In this example the guanine (G)-oytosine (C) pair is incorrect. The oligomer provides the template indicating that an adenine (A)-thymine (T) pair should be inserted in that spot. The repair enzymes follow the instructions in the template and correct the gene accordingly. Corrections made this way endure for generations of cell divisions.
Gene delivery can be used in cells that have been removed from the body (ex vivo gene therapy) or in cells that are still in the body (in vivo gene therapy). Genes can be delivered into cells in different ways. The selection of a gene delivery system depends on the target cell, the duration of gene expression required for therapeutic effect, and the size of the piece of DNA to be used in the gene therapy.
Genes can be carried into cells by viruses. Viral vectors or carriers take advantage of the natural ability of a virus to enter a cell and deliver genetic material to the nucleus of the cell that contains its DNA.
In developing virus carriers, the DNA coding for some or all of the normal genes of the virus to be used as a carrier are removed and replaced with a treatment gene. Most of these virus carriers are engineered so that they are able to enter cells, but they cannot reproduce themselves and so are innocuous (= harmless).
Genes can also be delivered within tiny synthetic “envelopes” of fat molecules. Cell membranes contain a very high concentration of fat molecules.
The fat molecule “envelope” can carry the therapeutic gene into the cell by being admitted through the cell membrane as if it were one of its own molecules.
Genes can also gain entrance into cells when an electrical charge is applied to the cell to create tiny openings in the membrane that surrounds cells. This technique is called electroporation.
The choice of route for gene therapy depends on the tissue to be treated and the mechanism by which the therapeutic gene exerts its effect.
Gene therapy for cystic fibrosis, a disease which affects cells within the lung and airway, may be inhaled. Most genes designed to treat cancer are injected directly into the tumor. Proteins such as factor VIII or IX for haemophilia are also being introduced directly into target tissue (the liver).
Most gene therapy for diseases such as cystic fibrosis and haemophilia has been designed only to ease, not to cure, the disease. However, the delivery of functional copies of genes provides a potential method to correct a disease at its most basic level.
Gene therapy also holds the potential to provide “patient- friendly” treatment regimens for a variety of diseases.
Today, many patients with haemophilia and diabetes must have repeated injections in order to manage their disease because proteins exist in the blood stream for a limited period of time before they are degraded or eliminated.
Since DNA is more stable and functions inside the cell, the delivery of genes may result in longer-term expression of the necessary proteins.

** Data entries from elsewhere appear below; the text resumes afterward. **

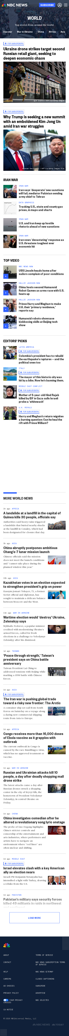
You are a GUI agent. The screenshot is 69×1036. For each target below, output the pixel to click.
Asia (63, 31)
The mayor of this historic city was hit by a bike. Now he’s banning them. (41, 378)
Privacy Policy (11, 993)
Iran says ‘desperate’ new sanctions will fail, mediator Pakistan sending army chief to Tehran (41, 193)
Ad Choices (8, 986)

Because of its accuracy gene therapy has the potential to eliminate cancer cells without damaging normal, healthy tissue. Furthermore, cancer gene therapies may provide alternatives when a disease does not respond to other older treatments.
The potential of gene therapy is great but, compared to its promise, the results to date are still quite limited.

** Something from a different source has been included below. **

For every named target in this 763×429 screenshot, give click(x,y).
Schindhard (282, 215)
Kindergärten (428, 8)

However, the benefits of gene therapy are believed to be on the near horizon. Gene therapy is one of the hottest areas of medical research today.

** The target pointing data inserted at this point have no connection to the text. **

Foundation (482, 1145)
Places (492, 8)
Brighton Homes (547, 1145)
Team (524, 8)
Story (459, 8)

The remarkable advances in genetics, including the human genome project in which all the human genes are being mapped, have opened new doors for the exploration of gene therapy.
New technologies are needed to speed the progress of gene therapy. As these new technologies such as the “bionic chip” arrive, gene therapy will play an increasingly important and prominent part in medicine in the decades to come.